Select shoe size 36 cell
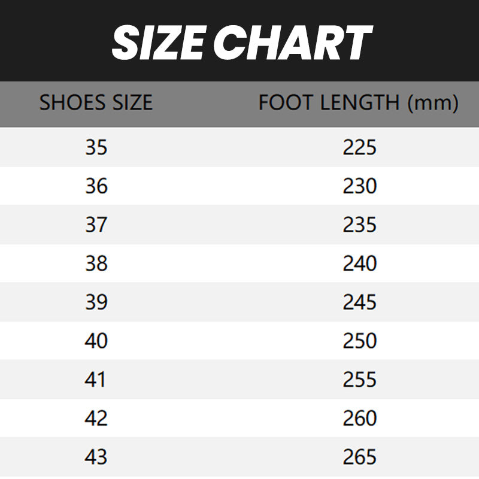479x479 pixels. [x=96, y=186]
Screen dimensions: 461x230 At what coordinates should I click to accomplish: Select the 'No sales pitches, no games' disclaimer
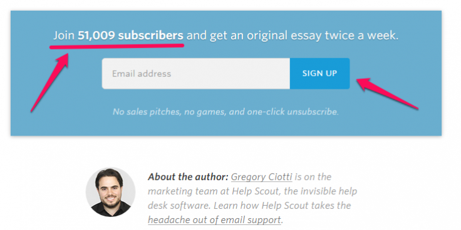click(225, 112)
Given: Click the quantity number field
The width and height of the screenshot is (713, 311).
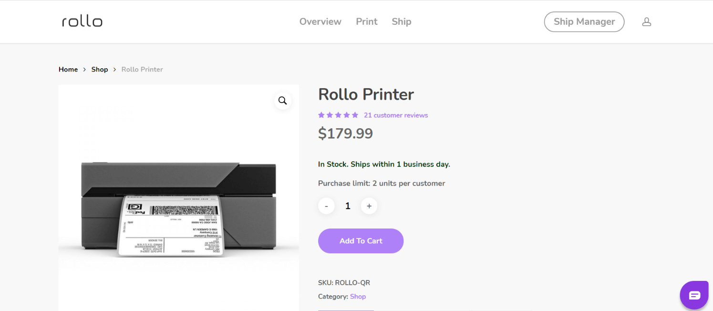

==================================================

* _Short exercise_
Copy out the lines above word for word, leaving out the pictures.

* _Result_
Select shoe size 36 cell
479x479 pixels. [x=96, y=186]
Screen dimensions: 461x230 At what coordinates should I click to accomplish: Select the 'No sales pitches, no games' disclaimer
click(225, 112)
Given: Click the quantity number field
The width and height of the screenshot is (713, 311).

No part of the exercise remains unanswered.